You can set up STO to create Jira tickets for issues detected by STO scans. This topic describes how to set up this integration.
This integration has a separate setup path that is unrelated to other Jira-related integrations in Harness pipelines. To open Jira tickets for security findings in STO, you must set up the integration as documented below. You cannot use other Jira workflows to create Jira tickets in STO. For example, you cannot integrate Jira with STO using Custom steps with Jira Create or other related steps.
Set up the STO/Jira integration
Create an API key for your Jira account. For more information, go to Manage API tokens for your Atlassian account in the Atlassian documentation.
Create a Jira connector as described in Connect to Jira. Note the following:
- Create your connector at the Account level.
- Create a text secret for your Atlassian API key. You must use the Harness Secret Manager to store this key. Don't use an external secret store, such as Vault.
Go to Account Settings > External Tickets and select the following:
The Jira connector you just created.
The default Jira project where you want to create your tickets. (You can select a different project when you create a ticket.)
Create a Jira ticket from an STO issue
You can only create Jira tickets for targets that have baselines specified. For more information, go to Targets, baselines, and variants in STO.
Go to the Pipeline Execution > Security Tests page with the detected issue.
Click on the issue to select it. Then click Create Ticket.
In Create Ticket in Jira, set the options as follows:
Scope Create a ticket for all occurrences of the issue in the current target (This target), or create a ticket for all occurrences of the issue across all targets in the project (This project).
Jira Project The Jira project for the ticket.

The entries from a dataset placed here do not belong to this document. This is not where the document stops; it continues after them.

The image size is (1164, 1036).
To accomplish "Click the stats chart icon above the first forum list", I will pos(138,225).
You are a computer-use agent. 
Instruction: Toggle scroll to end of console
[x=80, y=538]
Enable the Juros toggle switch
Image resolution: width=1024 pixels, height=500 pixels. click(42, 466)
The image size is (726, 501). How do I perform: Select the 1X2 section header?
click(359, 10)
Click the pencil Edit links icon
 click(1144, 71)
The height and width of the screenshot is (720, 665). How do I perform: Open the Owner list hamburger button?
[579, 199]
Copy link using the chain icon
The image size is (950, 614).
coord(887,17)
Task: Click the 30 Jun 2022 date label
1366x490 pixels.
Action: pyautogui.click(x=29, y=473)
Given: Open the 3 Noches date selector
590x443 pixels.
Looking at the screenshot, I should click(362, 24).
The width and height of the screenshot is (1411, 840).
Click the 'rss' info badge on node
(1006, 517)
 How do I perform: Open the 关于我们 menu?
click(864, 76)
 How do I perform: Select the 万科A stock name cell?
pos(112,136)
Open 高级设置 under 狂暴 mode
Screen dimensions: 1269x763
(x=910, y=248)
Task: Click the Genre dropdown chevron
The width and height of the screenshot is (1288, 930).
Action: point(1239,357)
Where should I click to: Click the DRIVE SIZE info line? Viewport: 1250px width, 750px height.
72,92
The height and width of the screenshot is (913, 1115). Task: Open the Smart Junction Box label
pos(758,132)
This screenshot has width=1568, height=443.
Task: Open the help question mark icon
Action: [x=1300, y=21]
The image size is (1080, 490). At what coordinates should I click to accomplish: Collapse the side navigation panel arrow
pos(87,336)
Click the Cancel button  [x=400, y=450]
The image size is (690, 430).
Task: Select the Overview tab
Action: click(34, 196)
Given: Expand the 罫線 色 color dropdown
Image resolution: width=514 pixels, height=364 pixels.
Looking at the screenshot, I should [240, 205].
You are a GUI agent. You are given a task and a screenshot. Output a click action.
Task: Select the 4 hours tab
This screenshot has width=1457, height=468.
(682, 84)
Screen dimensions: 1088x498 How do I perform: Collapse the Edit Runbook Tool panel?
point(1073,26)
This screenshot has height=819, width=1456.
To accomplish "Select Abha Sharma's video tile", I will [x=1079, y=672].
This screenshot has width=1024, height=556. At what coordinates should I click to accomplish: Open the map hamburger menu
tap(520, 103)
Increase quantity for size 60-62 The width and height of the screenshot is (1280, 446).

The drop-down includes all Jira projects available via the Jira Connector.
Issue Type The Jira issue type for this ticket.
Title The Jira issue title.
Notes Any notes you want to add to the ticket.
Click Create. The Jira connector sends the request to the Jira API and Jira creates the ticket.
The following happens when you create a Jira ticket:
The Issue Details pane replaces the Create Ticket button with the Jira issue number and status.
The Jira issue includes a link back to the detected issue in the STO UI.
The Jira link points back to a Ticket Summary that shows all detected issues tracked by the ticket.